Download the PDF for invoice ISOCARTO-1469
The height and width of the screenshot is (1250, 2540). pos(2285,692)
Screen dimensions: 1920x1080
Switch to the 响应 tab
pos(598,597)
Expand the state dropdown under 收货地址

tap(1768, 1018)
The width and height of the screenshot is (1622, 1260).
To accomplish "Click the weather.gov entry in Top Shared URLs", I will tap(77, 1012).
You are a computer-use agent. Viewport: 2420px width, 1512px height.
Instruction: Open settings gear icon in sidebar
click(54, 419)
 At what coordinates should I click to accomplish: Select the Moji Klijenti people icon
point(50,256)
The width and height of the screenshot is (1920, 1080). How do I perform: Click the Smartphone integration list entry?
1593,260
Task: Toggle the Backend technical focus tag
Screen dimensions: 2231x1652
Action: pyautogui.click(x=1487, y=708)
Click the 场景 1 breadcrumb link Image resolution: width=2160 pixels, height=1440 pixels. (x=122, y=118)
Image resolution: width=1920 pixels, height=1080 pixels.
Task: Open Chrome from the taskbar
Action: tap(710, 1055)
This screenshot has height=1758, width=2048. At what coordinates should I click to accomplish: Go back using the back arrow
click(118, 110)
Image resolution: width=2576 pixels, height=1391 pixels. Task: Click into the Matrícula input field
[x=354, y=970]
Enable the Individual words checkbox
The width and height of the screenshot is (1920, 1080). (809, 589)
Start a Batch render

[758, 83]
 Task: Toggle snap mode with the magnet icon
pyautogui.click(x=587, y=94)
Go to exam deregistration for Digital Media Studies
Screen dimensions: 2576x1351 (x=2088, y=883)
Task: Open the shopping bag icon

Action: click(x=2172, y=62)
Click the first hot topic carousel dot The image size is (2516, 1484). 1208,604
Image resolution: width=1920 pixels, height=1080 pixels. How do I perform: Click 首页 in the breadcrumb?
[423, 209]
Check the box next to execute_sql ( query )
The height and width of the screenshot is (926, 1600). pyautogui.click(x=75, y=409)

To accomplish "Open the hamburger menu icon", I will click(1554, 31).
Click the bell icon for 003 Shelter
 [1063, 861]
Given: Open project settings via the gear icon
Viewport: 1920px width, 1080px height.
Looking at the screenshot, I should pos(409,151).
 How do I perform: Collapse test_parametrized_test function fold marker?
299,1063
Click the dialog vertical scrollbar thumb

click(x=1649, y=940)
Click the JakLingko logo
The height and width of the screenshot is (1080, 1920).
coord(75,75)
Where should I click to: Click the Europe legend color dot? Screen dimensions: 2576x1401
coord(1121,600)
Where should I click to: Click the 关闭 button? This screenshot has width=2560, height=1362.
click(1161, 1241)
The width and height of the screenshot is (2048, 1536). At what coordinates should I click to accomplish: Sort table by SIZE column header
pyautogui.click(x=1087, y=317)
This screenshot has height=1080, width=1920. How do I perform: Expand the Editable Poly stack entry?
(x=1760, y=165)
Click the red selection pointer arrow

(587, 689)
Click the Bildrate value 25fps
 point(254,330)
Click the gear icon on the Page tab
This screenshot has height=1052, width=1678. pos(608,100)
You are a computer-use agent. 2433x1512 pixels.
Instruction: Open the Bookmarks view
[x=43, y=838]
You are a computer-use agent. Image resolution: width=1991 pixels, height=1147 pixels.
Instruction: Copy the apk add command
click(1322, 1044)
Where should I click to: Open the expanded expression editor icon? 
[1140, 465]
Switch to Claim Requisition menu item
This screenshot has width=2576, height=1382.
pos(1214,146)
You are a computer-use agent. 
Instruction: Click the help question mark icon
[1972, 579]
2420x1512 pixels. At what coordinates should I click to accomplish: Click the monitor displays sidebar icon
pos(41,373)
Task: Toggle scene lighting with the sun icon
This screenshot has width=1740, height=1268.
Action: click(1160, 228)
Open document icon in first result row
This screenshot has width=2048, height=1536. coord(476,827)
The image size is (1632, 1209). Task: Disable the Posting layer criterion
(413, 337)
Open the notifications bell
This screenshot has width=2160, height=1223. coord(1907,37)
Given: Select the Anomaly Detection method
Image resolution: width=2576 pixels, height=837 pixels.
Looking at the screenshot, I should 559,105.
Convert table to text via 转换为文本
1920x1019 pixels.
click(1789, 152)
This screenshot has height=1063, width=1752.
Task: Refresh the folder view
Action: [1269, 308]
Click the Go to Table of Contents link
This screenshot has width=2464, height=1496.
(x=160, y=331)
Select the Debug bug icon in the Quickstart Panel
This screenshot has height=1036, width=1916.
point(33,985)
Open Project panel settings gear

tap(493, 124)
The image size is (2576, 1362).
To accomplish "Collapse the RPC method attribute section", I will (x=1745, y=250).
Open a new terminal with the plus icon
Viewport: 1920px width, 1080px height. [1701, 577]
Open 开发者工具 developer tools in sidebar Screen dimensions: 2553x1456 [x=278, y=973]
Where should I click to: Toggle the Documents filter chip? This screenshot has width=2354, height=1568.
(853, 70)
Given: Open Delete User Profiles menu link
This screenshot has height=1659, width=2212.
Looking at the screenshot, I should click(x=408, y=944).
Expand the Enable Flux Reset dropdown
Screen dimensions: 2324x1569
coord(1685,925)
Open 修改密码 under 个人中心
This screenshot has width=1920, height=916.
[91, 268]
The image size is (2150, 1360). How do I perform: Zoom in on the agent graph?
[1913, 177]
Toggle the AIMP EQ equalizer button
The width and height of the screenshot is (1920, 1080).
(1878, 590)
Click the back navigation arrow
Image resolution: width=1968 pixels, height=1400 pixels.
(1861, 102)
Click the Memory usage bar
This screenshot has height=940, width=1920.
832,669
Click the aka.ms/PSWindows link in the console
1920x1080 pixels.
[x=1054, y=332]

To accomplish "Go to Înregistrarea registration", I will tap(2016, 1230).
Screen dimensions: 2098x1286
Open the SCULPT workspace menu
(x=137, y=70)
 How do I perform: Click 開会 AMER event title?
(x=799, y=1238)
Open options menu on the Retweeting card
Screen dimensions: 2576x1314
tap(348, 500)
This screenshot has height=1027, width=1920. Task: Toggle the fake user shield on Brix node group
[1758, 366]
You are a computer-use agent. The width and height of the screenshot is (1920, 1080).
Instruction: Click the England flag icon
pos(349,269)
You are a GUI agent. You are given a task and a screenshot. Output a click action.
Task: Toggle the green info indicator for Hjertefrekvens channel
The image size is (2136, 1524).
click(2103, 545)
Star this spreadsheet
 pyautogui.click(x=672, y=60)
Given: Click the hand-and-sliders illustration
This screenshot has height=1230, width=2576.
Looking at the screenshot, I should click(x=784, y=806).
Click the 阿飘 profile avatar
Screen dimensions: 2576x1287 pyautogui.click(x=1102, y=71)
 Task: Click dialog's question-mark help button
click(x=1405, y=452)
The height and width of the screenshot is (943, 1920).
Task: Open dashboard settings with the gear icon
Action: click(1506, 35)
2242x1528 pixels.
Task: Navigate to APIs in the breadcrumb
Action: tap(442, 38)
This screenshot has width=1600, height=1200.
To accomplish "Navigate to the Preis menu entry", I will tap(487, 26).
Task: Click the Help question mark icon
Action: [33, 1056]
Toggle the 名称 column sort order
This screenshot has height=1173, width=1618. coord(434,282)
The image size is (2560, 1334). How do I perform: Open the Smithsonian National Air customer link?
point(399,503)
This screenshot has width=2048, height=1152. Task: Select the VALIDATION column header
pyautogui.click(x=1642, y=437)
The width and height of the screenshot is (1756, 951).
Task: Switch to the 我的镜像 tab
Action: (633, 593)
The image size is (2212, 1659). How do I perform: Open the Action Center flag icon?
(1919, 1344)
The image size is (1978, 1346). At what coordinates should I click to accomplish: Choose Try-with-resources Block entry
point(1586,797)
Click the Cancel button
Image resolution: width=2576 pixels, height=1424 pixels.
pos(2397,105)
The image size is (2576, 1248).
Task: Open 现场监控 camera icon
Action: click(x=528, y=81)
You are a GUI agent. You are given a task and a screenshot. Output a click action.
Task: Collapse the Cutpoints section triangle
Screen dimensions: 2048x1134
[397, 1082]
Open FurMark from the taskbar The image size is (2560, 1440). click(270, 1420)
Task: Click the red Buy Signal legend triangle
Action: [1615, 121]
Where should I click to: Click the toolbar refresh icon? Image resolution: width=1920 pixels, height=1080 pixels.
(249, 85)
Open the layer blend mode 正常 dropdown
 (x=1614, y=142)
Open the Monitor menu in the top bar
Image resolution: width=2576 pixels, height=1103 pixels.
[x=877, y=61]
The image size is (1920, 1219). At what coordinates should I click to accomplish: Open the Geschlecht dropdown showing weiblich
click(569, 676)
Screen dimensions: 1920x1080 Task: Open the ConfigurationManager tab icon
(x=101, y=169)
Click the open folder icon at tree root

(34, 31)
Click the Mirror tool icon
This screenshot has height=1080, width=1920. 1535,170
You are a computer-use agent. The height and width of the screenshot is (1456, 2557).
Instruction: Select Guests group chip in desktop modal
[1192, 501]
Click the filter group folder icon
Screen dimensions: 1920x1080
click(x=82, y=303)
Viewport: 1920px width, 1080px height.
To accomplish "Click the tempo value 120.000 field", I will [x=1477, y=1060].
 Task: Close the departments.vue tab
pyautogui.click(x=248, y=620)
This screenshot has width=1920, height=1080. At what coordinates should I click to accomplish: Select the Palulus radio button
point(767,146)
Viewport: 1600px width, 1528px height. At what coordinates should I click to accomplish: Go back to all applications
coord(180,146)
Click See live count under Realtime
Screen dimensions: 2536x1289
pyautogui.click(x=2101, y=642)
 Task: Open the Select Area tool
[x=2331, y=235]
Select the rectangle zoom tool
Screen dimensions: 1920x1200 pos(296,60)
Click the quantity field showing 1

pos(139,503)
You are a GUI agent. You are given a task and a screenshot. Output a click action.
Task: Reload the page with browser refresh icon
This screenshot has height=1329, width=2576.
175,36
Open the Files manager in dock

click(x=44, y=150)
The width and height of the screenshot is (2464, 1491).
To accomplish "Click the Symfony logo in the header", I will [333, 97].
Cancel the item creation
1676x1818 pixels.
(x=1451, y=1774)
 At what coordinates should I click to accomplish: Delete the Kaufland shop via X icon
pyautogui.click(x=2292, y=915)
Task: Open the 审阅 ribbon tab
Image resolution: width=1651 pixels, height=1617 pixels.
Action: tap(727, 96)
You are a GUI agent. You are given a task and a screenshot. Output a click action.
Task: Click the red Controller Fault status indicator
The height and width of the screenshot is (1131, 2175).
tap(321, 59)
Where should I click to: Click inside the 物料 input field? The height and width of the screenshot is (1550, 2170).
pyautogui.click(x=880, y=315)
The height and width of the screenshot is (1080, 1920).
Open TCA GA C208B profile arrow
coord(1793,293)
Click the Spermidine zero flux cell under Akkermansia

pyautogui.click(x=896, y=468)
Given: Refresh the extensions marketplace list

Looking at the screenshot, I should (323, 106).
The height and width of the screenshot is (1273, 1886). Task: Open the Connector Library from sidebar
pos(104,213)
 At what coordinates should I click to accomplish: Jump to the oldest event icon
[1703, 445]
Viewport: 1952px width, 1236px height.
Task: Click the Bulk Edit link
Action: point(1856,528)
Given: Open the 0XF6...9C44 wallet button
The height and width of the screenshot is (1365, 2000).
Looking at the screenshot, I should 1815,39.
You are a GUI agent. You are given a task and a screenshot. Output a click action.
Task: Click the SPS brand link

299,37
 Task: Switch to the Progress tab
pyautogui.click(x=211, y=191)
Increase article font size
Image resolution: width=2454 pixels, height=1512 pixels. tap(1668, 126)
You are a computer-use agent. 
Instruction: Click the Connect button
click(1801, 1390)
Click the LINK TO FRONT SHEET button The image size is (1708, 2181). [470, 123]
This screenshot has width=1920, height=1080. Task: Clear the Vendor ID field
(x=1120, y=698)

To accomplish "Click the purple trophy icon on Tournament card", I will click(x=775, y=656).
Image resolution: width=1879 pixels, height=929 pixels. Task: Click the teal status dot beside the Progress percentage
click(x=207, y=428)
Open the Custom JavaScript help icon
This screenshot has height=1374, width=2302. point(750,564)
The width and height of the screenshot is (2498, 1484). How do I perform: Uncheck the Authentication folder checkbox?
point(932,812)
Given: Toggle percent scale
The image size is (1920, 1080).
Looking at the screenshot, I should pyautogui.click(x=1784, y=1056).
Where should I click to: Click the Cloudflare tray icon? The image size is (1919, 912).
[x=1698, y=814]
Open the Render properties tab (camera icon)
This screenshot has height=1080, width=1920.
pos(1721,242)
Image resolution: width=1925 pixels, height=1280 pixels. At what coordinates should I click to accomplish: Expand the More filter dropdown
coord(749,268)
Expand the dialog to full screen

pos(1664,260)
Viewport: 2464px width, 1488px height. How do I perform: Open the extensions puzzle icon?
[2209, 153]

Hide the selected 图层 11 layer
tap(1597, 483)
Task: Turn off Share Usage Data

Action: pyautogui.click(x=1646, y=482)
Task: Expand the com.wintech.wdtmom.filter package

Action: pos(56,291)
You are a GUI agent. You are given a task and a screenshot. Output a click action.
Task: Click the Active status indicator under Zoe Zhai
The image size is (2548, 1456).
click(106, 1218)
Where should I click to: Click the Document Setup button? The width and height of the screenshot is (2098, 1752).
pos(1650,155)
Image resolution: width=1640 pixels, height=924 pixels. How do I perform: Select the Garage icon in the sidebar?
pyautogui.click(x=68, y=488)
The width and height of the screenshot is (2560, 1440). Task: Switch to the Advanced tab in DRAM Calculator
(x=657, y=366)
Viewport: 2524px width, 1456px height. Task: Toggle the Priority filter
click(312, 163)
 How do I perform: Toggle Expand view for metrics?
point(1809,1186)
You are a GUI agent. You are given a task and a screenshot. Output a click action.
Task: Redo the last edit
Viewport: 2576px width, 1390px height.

> Task instructions
When the string "indicator" appears in a line of the records above, that line is to be copied.

> Response to this exercise
Task: Toggle the green info indicator for Hjertefrekvens channel
Task: Click the red Controller Fault status indicator
Task: Click the Active status indicator under Zoe Zhai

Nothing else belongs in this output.